> _Records from a data collection_
<<<<

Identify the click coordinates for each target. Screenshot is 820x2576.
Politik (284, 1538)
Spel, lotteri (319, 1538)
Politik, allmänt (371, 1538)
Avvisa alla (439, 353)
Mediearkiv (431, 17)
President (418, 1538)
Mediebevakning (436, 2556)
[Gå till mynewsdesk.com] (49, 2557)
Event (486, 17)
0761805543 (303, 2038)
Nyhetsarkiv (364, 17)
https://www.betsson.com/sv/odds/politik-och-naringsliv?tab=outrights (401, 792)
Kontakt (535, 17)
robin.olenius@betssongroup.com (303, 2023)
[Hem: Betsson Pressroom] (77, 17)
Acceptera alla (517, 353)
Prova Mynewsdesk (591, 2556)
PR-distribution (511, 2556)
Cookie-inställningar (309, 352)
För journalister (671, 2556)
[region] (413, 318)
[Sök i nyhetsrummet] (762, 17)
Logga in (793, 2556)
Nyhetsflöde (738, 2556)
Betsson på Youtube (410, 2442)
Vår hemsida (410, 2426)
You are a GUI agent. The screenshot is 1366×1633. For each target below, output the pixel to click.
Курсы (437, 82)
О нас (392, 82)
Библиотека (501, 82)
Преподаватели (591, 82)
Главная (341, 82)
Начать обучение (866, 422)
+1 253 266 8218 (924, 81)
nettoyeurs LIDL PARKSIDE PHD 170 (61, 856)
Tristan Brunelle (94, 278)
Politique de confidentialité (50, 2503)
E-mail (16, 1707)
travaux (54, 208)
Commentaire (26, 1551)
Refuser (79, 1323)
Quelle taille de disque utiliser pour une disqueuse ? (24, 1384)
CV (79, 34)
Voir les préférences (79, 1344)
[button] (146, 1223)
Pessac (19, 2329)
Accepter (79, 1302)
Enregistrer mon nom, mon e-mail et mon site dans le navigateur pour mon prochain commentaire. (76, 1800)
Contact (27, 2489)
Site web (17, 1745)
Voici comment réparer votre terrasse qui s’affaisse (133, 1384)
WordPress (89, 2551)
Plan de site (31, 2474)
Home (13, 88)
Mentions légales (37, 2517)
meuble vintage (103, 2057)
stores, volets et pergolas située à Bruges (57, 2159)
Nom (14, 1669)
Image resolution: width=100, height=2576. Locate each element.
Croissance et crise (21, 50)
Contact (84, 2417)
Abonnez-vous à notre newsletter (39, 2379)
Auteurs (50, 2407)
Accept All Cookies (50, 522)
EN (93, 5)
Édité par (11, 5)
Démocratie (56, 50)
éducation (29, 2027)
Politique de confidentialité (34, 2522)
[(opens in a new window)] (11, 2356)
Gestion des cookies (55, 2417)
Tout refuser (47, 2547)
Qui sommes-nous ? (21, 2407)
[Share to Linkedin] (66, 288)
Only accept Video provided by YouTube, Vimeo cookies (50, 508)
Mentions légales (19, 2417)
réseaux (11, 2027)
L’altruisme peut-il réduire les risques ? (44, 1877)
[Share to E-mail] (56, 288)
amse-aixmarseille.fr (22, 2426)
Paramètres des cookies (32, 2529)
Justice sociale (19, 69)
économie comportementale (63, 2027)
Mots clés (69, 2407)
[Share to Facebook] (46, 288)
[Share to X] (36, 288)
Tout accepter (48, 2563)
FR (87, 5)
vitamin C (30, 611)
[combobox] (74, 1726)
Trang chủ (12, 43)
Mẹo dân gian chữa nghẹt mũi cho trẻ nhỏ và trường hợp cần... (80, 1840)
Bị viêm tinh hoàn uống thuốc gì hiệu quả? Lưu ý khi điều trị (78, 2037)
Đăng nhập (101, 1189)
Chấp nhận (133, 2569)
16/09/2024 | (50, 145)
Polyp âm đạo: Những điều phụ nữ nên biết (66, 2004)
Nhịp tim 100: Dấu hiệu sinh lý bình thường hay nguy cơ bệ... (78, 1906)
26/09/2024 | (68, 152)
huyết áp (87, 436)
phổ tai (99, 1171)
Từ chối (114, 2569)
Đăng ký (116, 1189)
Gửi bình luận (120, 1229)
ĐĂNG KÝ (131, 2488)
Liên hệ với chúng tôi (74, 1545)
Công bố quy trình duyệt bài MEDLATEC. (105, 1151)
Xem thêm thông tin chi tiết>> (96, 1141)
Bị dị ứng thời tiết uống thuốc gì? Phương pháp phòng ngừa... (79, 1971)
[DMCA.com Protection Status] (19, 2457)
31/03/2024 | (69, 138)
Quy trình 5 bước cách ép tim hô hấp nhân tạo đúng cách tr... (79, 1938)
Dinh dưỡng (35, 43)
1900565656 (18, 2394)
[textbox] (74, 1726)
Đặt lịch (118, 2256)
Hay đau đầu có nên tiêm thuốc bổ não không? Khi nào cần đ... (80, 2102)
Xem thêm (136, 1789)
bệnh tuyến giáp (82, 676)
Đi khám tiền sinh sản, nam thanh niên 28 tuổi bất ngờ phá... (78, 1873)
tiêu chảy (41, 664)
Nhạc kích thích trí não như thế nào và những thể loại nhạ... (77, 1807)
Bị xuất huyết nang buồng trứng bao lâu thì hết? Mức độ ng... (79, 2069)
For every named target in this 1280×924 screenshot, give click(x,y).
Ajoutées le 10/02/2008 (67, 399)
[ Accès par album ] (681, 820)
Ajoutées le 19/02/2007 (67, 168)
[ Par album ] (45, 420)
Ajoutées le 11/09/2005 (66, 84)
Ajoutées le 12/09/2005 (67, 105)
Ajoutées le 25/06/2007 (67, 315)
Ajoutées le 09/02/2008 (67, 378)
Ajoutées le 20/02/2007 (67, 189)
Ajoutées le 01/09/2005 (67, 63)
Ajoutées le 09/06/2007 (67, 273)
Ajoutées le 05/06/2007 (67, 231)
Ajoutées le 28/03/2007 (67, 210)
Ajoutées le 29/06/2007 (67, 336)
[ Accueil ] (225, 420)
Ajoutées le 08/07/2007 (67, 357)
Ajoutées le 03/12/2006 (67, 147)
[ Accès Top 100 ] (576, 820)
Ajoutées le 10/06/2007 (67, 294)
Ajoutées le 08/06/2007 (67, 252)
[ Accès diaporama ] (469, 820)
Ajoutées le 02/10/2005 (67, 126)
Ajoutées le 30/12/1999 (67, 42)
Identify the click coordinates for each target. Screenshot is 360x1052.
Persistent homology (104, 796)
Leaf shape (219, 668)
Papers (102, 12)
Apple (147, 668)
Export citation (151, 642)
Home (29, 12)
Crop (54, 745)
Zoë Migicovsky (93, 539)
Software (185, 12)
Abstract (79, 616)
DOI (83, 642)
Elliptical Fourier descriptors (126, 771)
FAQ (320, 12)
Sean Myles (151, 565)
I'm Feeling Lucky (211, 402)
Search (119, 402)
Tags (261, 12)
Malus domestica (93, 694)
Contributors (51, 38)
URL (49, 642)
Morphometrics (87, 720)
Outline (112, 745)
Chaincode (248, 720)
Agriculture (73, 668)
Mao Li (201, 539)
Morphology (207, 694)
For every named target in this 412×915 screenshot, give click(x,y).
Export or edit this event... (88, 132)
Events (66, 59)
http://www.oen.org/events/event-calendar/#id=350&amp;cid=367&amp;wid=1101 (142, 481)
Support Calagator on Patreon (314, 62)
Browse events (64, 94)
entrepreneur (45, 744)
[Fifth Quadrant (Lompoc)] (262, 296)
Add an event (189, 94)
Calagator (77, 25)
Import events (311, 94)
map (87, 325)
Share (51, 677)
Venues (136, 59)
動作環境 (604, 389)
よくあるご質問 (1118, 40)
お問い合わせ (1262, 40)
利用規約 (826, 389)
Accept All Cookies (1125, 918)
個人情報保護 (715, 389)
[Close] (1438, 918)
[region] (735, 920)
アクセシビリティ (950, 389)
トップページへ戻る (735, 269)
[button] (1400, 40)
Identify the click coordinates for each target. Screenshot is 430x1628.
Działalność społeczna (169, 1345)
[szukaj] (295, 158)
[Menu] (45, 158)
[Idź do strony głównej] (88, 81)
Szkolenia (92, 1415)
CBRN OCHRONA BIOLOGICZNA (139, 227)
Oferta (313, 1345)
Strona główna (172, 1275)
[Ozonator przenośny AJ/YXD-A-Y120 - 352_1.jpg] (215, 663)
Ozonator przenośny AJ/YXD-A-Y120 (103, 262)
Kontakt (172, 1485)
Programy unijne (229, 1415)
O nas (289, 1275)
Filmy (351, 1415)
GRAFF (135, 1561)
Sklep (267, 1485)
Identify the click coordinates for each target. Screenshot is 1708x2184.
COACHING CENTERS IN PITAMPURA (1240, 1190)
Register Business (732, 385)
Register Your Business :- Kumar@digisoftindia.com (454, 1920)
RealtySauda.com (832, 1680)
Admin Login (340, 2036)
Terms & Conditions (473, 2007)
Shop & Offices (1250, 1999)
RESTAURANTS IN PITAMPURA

>>>>

> _Your instructions_
Quote exactly the first line of the entries and every line after it, stopping with the line that contains "[region] (413, 318)".

> _Answer below_
Identify the click coordinates for each target. Screenshot is 820x2576.
Politik (284, 1538)
Spel, lotteri (319, 1538)
Politik, allmänt (371, 1538)
Avvisa alla (439, 353)
Mediearkiv (431, 17)
President (418, 1538)
Mediebevakning (436, 2556)
[Gå till mynewsdesk.com] (49, 2557)
Event (486, 17)
0761805543 (303, 2038)
Nyhetsarkiv (364, 17)
https://www.betsson.com/sv/odds/politik-och-naringsliv?tab=outrights (401, 792)
Kontakt (535, 17)
robin.olenius@betssongroup.com (303, 2023)
[Hem: Betsson Pressroom] (77, 17)
Acceptera alla (517, 353)
Prova Mynewsdesk (591, 2556)
PR-distribution (511, 2556)
Cookie-inställningar (309, 352)
För journalister (671, 2556)
[region] (413, 318)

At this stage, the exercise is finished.